The U.S. Department of Energy (DOE) awarded nearly $40 million to 40 solar projects that target improving solar lifespan from 30 to 50 years, develop technologies that enable solar use in fuels and chemicals production, and advance novel energy storage technologies.
“We are laser focused on deploying more solar power and developing more cost-effective technologies to decarbonize our electricity system,” said Secretary of Energy Jennifer M. Granholm in announcing the awards. She said that research to develop stronger and longer-lasting solar panels is critical to addressing the climate crisis.
- $4.5 million awarded across three projects to extend solar PV lifespans to 50 years. The projects use modular design so that components may be replaced due to normal wear and tear or extreme weather events. The projects also support enhanced system monitoring.
- $25 million awarded across 13 projects focused on enhancing the capabilities of concentrating solar power (CSP). The projects will enable CSP plants to operate at high temperatures, which could be used for fuel and chemical production. The projects also address CSP reliability.
- $4 million awarded across three projects to develop long-duration thermal energy storage, which could store and deliver at least 10 hours of electricity flexibly.
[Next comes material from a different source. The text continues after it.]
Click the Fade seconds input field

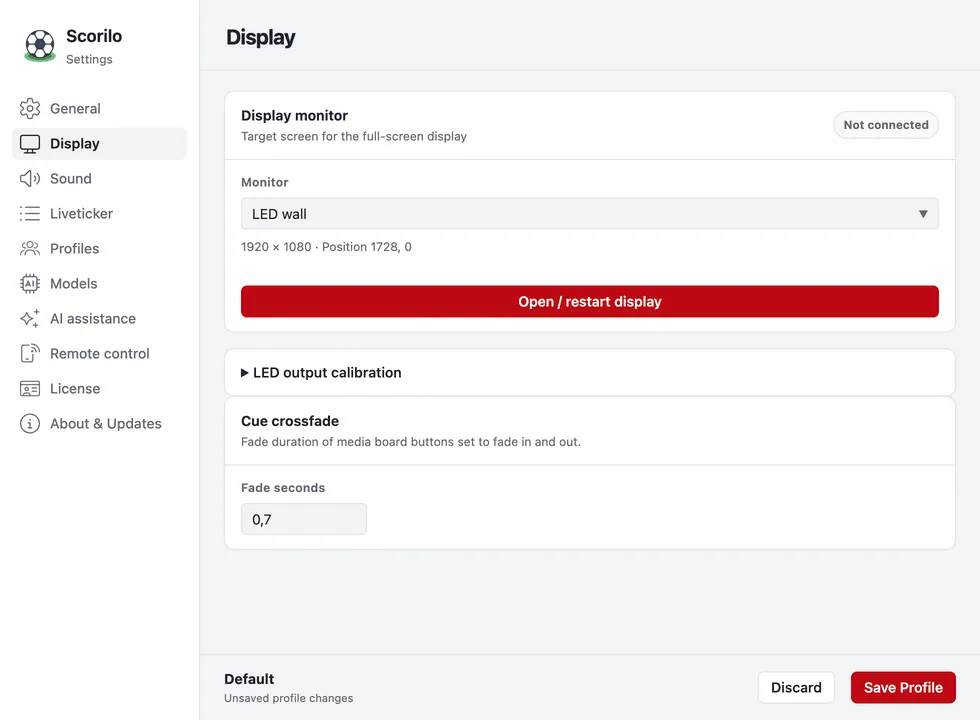(304, 519)
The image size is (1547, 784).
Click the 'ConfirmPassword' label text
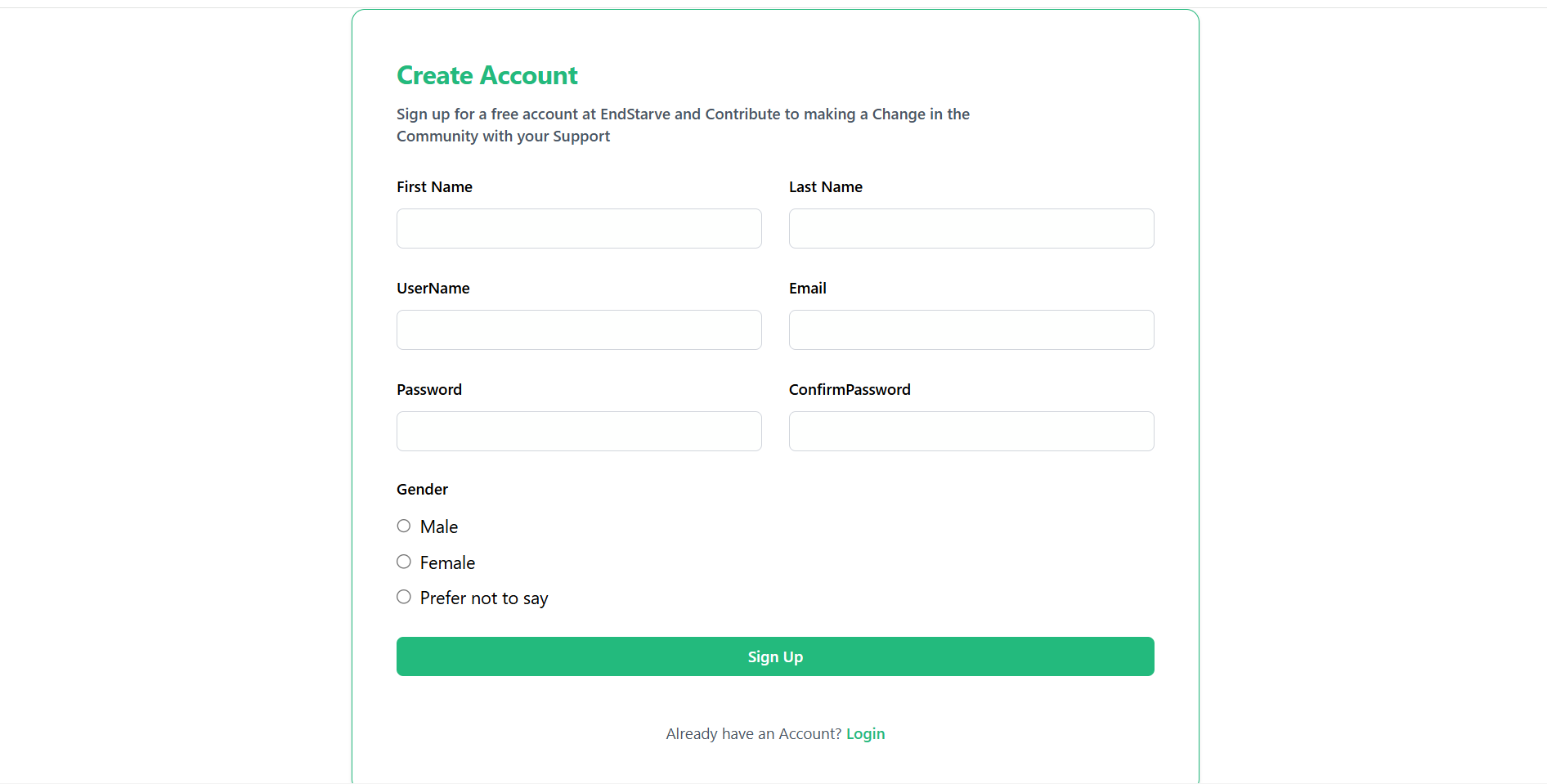tap(849, 390)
These projects are also part of the DOE’s Long Duration Storage Shot program.
$6 million awarded across 21 projects to test novel ideas in both PV and CSP and that can produce significant results in less than two years. These projects have a streamlined application process that is designed to encourage applications from engineering and science researchers in traditionally underrepresented groups, as well as early-career researchers.
DOE said it will seek further input on future research needs. Specifically, it requestedD information for proposed research areas for supporting U.S. solar manufacturing, and performance targets for perovskite photovoltaics.